Hallo zusammen,
wir planen gerade unsere neue Heizung für unser Einfamilienhaus (Baujahr 1998, 140qm, gedämmt) und stehen vor einer schwierigen Entscheidung.
Angebot 1: Sole-Wasser-WP mit 2 Bohrungen à 80m - Gesamtkosten 45.000€
Angebot 2: Luft-Wasser-WP Monoblock - Gesamtkosten 30.000€
Der Unterschied von 15.000€ ist schon heftig. Bei der aktuellen Zinssituation bedeutet das monatlich ca. 90€ mehr Kreditrate über 20 Jahre.
Der Installateur meint, die Erdwärmepumpe würde pro Jahr etwa 800-1000 kWh weniger Strom verbrauchen. Bei 30 Cent/kWh wären das maximal 300€ Ersparnis jährlich. Das heißt, die Mehrkosten würden sich frühestens nach 50 Jahren amortisieren - das kann doch nicht stimmen?

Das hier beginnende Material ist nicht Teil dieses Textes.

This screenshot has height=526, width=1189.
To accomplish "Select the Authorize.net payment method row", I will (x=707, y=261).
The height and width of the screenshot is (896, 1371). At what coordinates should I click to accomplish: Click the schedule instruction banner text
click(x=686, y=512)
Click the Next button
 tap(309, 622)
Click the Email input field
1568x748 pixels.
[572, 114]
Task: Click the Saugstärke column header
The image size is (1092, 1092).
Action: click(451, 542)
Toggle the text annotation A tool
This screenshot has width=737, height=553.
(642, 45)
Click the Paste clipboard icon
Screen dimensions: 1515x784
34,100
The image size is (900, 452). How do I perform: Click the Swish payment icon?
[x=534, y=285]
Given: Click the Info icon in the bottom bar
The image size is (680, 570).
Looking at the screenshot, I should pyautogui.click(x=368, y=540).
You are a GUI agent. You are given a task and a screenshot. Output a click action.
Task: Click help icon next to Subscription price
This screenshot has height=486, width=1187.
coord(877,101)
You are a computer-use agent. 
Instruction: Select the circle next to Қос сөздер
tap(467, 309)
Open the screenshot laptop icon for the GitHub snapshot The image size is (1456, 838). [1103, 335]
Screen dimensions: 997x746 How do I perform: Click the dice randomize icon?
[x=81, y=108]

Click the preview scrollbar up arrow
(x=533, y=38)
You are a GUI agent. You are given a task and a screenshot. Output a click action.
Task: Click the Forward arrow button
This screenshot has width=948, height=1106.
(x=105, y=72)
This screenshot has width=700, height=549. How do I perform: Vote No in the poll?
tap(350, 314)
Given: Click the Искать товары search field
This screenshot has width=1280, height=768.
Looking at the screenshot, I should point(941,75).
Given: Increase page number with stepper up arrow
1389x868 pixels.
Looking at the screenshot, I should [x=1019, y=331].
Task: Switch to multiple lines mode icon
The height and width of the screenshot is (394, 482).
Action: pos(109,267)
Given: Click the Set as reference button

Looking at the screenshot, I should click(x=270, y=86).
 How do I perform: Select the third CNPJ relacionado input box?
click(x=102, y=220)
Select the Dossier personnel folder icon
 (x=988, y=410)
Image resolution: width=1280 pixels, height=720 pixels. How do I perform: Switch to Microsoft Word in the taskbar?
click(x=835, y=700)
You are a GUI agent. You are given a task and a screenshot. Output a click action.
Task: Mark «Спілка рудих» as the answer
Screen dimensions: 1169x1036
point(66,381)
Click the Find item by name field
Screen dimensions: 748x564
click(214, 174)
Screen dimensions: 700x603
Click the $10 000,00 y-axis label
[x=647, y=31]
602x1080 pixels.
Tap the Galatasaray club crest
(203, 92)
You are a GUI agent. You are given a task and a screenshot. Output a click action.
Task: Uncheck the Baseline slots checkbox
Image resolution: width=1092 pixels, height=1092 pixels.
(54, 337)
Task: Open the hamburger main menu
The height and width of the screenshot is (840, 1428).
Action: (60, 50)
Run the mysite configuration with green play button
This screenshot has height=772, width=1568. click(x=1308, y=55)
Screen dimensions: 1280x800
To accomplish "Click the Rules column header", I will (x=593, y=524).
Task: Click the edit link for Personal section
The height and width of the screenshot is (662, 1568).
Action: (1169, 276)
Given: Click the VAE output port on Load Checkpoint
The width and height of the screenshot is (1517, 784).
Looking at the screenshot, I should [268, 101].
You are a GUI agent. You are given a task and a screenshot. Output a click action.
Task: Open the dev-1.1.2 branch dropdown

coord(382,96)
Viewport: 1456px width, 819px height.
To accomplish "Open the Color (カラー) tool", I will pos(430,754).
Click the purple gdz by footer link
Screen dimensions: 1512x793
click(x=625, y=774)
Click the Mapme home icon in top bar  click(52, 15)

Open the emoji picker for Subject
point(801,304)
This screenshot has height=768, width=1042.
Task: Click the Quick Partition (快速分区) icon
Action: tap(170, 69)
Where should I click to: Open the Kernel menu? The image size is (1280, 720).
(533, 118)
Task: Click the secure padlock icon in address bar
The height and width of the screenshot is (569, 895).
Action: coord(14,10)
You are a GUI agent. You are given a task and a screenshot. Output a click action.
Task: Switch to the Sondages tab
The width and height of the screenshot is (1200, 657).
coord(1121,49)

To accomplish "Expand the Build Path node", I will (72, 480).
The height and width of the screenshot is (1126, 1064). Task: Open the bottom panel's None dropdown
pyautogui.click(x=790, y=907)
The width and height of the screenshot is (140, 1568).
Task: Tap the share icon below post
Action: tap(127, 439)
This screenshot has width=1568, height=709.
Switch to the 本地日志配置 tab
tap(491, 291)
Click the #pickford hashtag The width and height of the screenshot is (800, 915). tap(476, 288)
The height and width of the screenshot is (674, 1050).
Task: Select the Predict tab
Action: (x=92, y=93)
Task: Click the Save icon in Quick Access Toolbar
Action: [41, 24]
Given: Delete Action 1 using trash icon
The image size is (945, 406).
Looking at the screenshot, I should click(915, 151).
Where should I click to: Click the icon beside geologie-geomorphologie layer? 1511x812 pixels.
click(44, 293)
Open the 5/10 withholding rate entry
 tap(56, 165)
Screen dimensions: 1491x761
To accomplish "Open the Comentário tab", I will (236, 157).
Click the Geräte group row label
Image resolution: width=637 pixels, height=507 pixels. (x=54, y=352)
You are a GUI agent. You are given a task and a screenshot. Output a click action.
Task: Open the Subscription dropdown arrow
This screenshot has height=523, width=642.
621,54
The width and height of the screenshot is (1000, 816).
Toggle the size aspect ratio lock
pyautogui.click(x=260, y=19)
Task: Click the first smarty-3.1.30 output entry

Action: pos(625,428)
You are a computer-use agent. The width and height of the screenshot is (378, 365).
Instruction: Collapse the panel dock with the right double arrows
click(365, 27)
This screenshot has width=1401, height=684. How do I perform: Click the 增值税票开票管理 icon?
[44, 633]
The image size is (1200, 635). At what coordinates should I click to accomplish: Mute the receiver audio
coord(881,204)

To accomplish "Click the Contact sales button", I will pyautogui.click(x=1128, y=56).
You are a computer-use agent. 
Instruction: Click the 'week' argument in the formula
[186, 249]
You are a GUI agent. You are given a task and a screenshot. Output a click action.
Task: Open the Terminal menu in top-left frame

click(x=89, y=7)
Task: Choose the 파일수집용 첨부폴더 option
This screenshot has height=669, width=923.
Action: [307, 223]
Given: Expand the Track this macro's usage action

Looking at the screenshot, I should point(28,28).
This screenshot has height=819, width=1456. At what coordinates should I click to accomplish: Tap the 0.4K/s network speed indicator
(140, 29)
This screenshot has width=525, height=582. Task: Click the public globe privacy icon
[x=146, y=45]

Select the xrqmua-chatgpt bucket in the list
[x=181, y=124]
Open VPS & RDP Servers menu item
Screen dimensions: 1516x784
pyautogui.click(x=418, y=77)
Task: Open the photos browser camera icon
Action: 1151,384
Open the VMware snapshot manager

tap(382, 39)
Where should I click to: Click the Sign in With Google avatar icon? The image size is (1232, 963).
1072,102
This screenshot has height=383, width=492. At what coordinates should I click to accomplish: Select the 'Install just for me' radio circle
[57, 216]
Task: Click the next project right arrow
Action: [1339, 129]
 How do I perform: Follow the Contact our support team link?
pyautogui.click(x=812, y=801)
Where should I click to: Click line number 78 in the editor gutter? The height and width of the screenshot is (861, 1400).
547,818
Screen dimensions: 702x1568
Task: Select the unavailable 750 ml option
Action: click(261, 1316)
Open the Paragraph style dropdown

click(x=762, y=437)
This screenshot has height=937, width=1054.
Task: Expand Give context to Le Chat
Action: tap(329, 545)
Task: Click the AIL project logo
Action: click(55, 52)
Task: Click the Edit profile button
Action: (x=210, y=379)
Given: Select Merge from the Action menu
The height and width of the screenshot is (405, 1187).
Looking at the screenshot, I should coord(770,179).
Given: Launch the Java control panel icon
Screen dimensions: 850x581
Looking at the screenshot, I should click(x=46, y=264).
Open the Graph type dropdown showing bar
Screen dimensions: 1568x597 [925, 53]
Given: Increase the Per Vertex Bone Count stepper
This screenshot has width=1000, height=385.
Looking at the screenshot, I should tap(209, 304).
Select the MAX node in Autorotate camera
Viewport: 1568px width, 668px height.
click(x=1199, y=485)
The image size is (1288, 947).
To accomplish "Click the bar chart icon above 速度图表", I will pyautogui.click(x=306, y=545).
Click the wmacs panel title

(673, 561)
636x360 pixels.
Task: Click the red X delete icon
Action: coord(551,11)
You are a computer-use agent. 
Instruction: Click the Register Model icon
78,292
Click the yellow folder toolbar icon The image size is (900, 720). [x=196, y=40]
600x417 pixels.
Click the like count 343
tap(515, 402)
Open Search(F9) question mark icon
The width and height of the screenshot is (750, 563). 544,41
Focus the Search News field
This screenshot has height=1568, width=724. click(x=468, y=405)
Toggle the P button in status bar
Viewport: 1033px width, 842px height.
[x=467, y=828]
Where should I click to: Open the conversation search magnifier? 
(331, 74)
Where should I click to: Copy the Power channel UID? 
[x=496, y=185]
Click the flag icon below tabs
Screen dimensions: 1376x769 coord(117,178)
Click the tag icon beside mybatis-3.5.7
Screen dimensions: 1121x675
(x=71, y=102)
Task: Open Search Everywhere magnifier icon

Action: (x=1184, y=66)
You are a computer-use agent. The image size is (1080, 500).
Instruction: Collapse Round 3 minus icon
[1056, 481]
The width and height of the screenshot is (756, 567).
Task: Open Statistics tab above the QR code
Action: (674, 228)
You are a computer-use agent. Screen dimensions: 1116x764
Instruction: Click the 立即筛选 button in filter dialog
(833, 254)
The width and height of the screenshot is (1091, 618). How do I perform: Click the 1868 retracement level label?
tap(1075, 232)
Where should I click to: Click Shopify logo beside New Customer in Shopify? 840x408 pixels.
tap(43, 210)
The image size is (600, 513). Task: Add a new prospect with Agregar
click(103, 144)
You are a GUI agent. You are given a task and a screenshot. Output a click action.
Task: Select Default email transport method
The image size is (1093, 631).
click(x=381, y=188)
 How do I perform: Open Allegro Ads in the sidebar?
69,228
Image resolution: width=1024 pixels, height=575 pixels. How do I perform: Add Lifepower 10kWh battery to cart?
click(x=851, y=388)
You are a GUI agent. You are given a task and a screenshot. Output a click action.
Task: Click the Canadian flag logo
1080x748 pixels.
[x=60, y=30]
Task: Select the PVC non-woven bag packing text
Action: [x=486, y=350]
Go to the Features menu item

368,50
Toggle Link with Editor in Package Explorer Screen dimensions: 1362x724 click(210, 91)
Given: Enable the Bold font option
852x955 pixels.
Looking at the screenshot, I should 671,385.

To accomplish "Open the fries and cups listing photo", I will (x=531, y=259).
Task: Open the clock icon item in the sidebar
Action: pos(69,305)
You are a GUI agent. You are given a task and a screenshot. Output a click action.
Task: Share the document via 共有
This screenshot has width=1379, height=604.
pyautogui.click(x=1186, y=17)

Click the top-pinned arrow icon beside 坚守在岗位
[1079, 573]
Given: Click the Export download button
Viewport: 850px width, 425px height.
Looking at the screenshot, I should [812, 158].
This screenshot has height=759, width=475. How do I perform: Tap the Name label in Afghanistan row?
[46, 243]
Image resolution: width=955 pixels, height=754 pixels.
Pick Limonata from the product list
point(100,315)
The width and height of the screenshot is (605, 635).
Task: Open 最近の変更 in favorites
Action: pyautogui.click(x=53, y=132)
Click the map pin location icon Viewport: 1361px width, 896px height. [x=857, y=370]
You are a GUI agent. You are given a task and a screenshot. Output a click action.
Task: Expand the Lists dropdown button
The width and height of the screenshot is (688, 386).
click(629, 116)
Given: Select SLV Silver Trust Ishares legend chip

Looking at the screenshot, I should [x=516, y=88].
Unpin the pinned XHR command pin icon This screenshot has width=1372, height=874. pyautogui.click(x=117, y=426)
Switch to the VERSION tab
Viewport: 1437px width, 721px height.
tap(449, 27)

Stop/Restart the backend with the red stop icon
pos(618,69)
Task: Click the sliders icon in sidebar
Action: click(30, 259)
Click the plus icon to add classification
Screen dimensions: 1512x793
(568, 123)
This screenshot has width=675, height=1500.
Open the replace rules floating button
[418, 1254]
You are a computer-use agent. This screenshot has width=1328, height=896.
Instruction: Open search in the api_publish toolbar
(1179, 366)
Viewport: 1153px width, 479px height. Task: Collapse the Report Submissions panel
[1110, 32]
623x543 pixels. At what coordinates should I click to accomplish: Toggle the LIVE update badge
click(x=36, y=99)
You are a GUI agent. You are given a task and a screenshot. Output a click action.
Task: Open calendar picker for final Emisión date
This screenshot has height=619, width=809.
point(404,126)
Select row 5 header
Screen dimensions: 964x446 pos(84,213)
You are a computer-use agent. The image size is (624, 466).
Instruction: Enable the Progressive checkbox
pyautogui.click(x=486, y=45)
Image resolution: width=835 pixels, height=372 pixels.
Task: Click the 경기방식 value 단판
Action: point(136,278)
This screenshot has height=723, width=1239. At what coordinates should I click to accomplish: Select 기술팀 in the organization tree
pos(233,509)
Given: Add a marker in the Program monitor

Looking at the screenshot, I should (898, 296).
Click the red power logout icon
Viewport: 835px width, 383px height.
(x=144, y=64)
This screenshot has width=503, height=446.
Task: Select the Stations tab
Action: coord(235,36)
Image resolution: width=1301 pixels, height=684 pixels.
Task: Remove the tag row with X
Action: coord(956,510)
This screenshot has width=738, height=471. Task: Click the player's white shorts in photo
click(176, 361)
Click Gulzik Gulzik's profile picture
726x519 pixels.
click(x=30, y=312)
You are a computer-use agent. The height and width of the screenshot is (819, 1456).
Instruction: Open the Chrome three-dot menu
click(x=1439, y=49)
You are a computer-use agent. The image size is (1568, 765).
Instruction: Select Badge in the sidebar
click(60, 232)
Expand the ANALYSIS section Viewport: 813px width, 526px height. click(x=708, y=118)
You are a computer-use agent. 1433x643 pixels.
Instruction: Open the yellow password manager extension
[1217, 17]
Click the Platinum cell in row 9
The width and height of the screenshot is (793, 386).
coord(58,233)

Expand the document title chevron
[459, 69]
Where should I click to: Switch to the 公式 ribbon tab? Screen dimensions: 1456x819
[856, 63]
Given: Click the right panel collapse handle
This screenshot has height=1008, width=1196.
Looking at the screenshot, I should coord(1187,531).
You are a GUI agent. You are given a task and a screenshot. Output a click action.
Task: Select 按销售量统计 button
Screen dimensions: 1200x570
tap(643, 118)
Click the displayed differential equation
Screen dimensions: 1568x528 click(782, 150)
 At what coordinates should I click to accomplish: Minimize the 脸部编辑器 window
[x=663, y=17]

Wie sind eure Erfahrungen? Macht eine Erdwärmepumpe bei den aktuellen Preisunterschieden überhaupt noch Sinn? Oder übersehe ich wichtige Faktoren wie längere Lebensdauer, geringere Wartungskosten etc.?
Wäre super, wenn ihr eure Erfahrungen teilen könntet!
Also ich würde ehrlich gesagt bei den Kosten zur Luftwärmepumpe tendieren. Klar, Erdwärme ist theoretisch effizienter, aber 15.000€ Unterschied ist schon krass.
Bei uns (ähnliches Haus, Baujahr 2005) läuft seit 3 Jahren eine Luft-Wasser und ich bin sehr zufrieden. JAZ liegt bei 4,2 im Durchschnitt, auch im Winter. Die modernen Geräte sind echt gut geworden.
Mit den 15k Unterschied kannst du dir ne ordentliche PV-Anlage aufs Dach bauen - dann wird der Strom für die WP deutlich günstiger. So hab ich's gemacht und bereue nix.
Wartung ist auch überschaubar - einmal im Jahr Sichtprüfung, alle 2-3 Jahre Service. Kostet vielleicht 200€ pro Jahr.
Moment mal, hier wird viel zu optimistisch gerechnet!
800-1000 kWh Unterschied pro Jahr? Das ist viel zu wenig angesetzt. Bei einem 140qm Haus mit ordentlicher Dämmung reden wir eher von 1500-2000 kWh Unterschied, besonders wenn man die passive Kühlung mitrechnet.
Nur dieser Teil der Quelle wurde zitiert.